From: "Huang, Ying" <ying.huang@intel.com>
To: Oscar Salvador <osalvador@suse.de>
Cc: Andrew Morton <akpm@linux-foundation.org>,
Dave Hansen <dave.hansen@linux.intel.com>,
Abhishek Goel <huntbag@linux.vnet.ibm.com>,
Baolin Wang <baolin.wang@linux.alibaba.com>,
linux-mm@kvack.org, linux-kernel@vger.kernel.org
Subject: Re: [PATCH v2] mm: Only re-generate demotion targets when a numa node changes its N_CPU state
Date: Mon, 14 Mar 2022 11:09:44 +0800 [thread overview]
Message-ID: <878rtd6xhj.fsf@yhuang6-desk2.ccr.corp.intel.com> (raw)
In-Reply-To: <YisTwzumn3tgL9H4@localhost.localdomain> (Oscar Salvador's message of "Fri, 11 Mar 2022 10:17:55 +0100")
Oscar Salvador <osalvador@suse.de> writes:
> On Fri, Mar 11, 2022 at 01:06:26PM +0800, Huang, Ying wrote:
>> Oscar Salvador <osalvador@suse.de> writes:
>> > -static int __init migrate_on_reclaim_init(void)
>> > -{
>> > - int ret;
>> > -
>> > node_demotion = kmalloc_array(nr_node_ids,
>> > sizeof(struct demotion_nodes),
>> > GFP_KERNEL);
>> > WARN_ON(!node_demotion);
>> >
>> > - ret = cpuhp_setup_state_nocalls(CPUHP_MM_DEMOTION_DEAD, "mm/demotion:offline",
>> > - NULL, migration_offline_cpu);
>> > /*
>> > - * In the unlikely case that this fails, the automatic
>> > - * migration targets may become suboptimal for nodes
>> > - * where N_CPU changes. With such a small impact in a
>> > - * rare case, do not bother trying to do anything special.

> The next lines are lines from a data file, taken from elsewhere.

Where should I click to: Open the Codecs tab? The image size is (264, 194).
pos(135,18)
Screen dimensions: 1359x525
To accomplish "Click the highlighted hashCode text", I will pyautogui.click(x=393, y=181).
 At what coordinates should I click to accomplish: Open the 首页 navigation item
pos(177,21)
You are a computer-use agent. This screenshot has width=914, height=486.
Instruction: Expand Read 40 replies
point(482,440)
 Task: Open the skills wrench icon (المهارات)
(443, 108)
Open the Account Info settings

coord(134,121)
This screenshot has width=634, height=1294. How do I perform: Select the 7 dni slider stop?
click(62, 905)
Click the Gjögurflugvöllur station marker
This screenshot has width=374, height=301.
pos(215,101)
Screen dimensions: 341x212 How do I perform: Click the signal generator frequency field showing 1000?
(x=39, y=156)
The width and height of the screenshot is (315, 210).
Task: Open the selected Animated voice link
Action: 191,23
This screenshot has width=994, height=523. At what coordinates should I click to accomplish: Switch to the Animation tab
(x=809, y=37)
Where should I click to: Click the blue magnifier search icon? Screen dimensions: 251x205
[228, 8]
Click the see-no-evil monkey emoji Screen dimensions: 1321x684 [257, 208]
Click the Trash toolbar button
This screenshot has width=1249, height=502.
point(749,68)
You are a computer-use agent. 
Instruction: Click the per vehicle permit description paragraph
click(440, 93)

>> > + * At this point, all numa nodes with memory/CPus have their state
>> > + * properly set, so we can build the demotion order now.
>> > */
>> > - WARN_ON(ret < 0);
>> > - ret = cpuhp_setup_state(CPUHP_AP_MM_DEMOTION_ONLINE, "mm/demotion:online",
>> > - migration_online_cpu, NULL);
>> > - WARN_ON(ret < 0);
>> > -
>> > + set_migration_target_nodes();
>>
>> If my understanding were correct, we should enclose
>> set_migration_target_nodes() here with cpus_read_lock(). And add some
>> comment before set_migration_target_nodes() for this. I don't know
>> whether the locking order is right.
>
> Oh, I see that cpuhp_setup_state() holds the cpu-hotplug lock while
> calling in, so yeah, we might want to hold in there.
>
> The thing is, not long ago we found out that we could have ACPI events
> like memory-hotplug operations at boot stage [1], so I guess it is
> safe to assume we could also have cpu-hotplug operations at that stage
> as well, and so we want to hold cpus_read_lock() just to be on the safe
> side.
>
> But, unless I am missing something, that does not apply to
> set_migration_target_nodes() being called from a callback,
> as the callback (somewhere up the chain) already holds that lock.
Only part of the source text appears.